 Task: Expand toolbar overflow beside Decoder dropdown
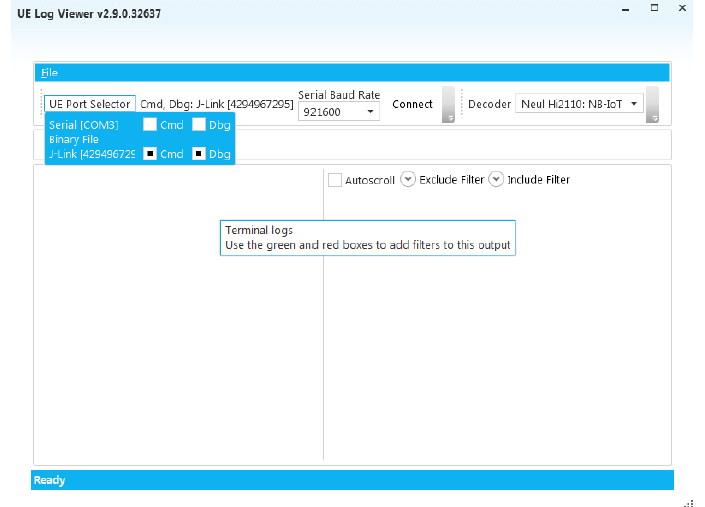coord(652,105)
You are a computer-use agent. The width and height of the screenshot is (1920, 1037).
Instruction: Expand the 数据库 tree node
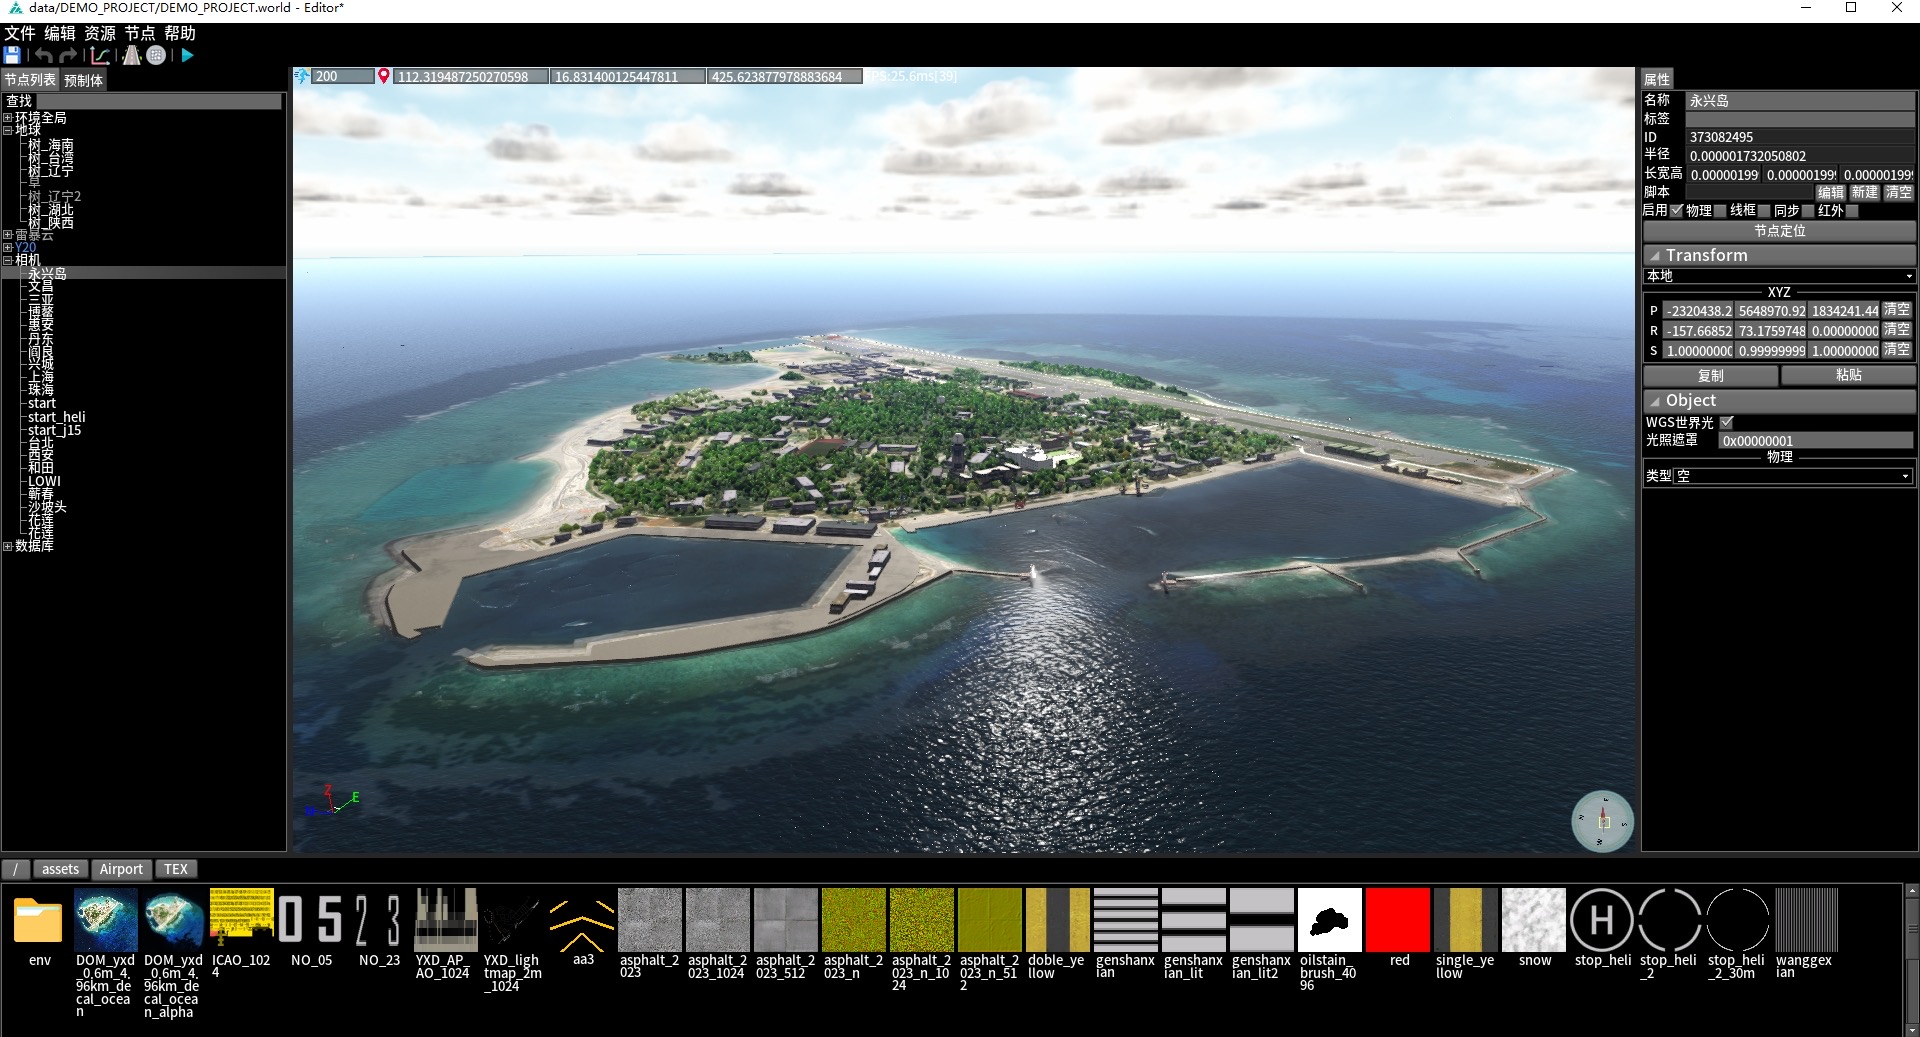[8, 546]
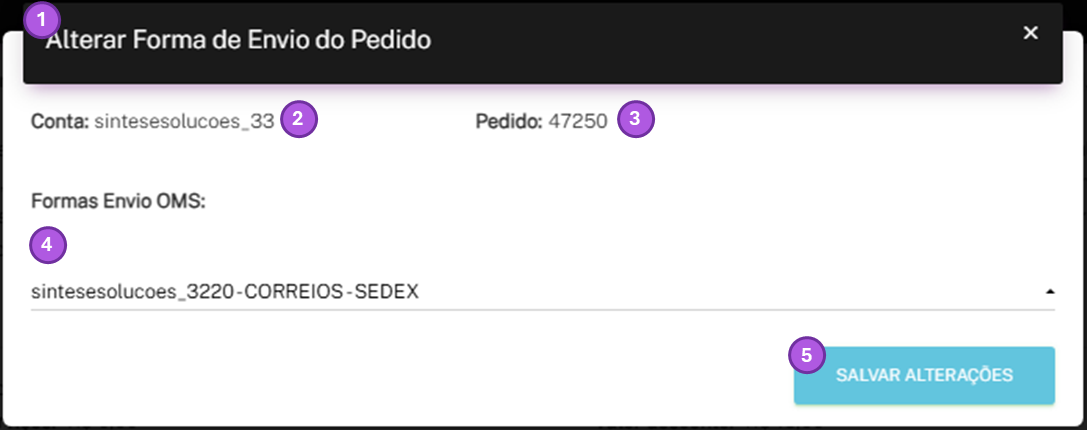Select the account value sintesesolucoes_33
The image size is (1087, 430).
[184, 122]
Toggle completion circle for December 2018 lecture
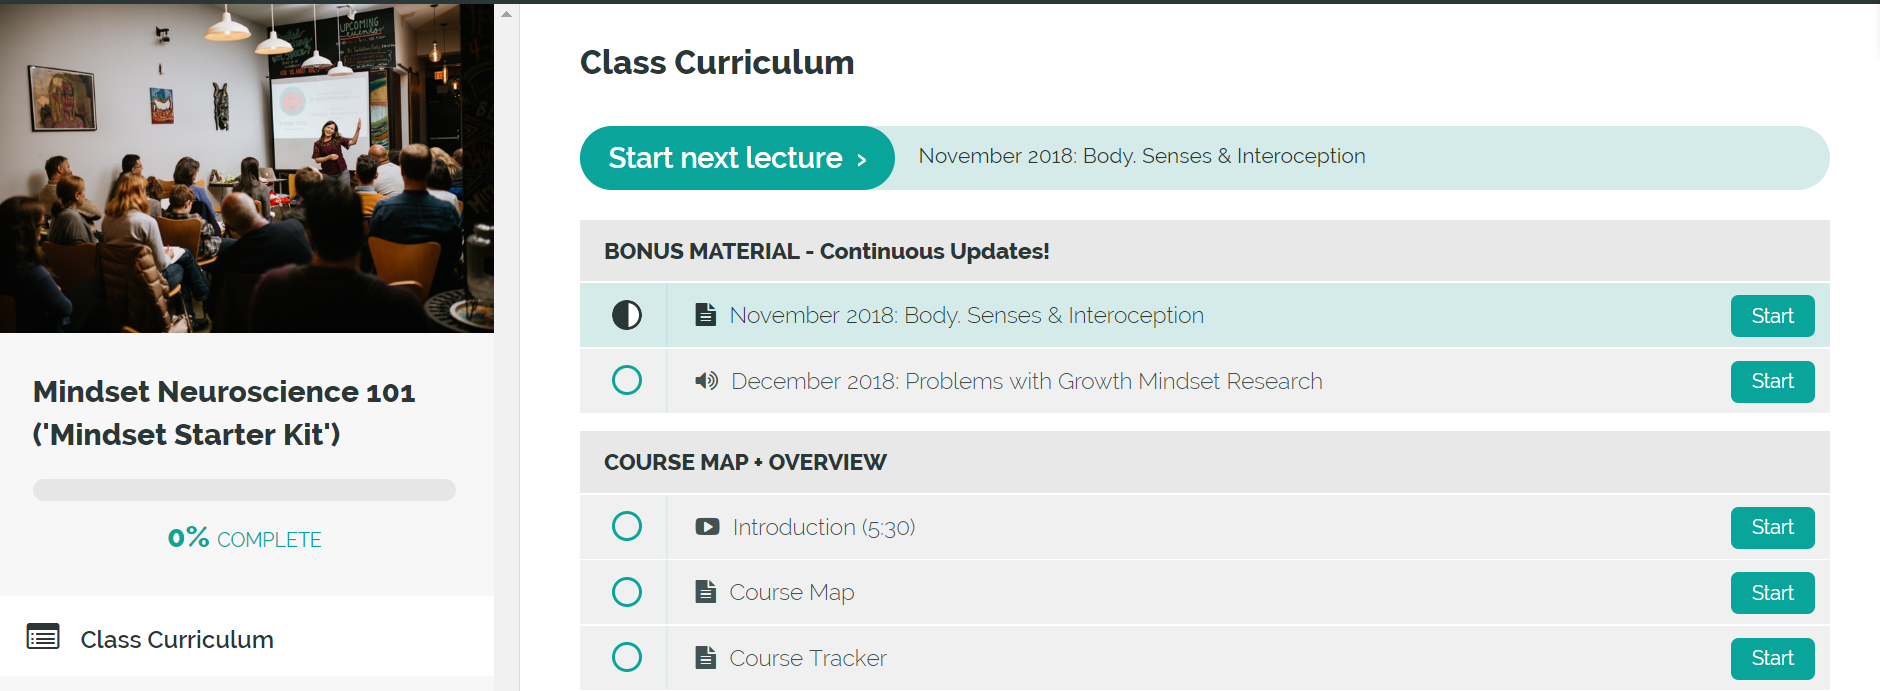The image size is (1880, 691). [627, 380]
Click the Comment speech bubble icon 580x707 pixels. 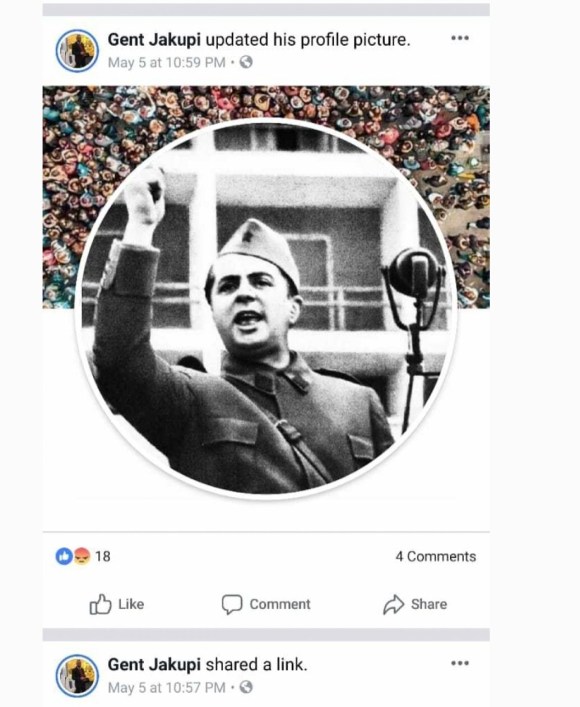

* * *

EXERCISE INSTRUCTIONS:
Lay out every line of the listing above as a Markdown table with two columns, "No." for the row number and "Text" for the line. Skip blank lines and leave out the pictures.

IN RESPONSE:
| No. | Text |
|---|---|
| 1 |  Task: Expand toolbar overflow beside Decoder dropdown |
| 2 | coord(652,105) |
| 3 | You are a computer-use agent. The width and height of the screenshot is (1920, 1037). |
| 4 | Instruction: Expand the 数据库 tree node |
| 5 | [8, 546] |
| 6 | Select the account value sintesesolucoes_33 |
| 7 | The image size is (1087, 430). |
| 8 | [184, 122] |
| 9 | Toggle completion circle for December 2018 lecture |
| 10 | The image size is (1880, 691). [627, 380] |
| 11 | Click the Comment speech bubble icon 580x707 pixels.  |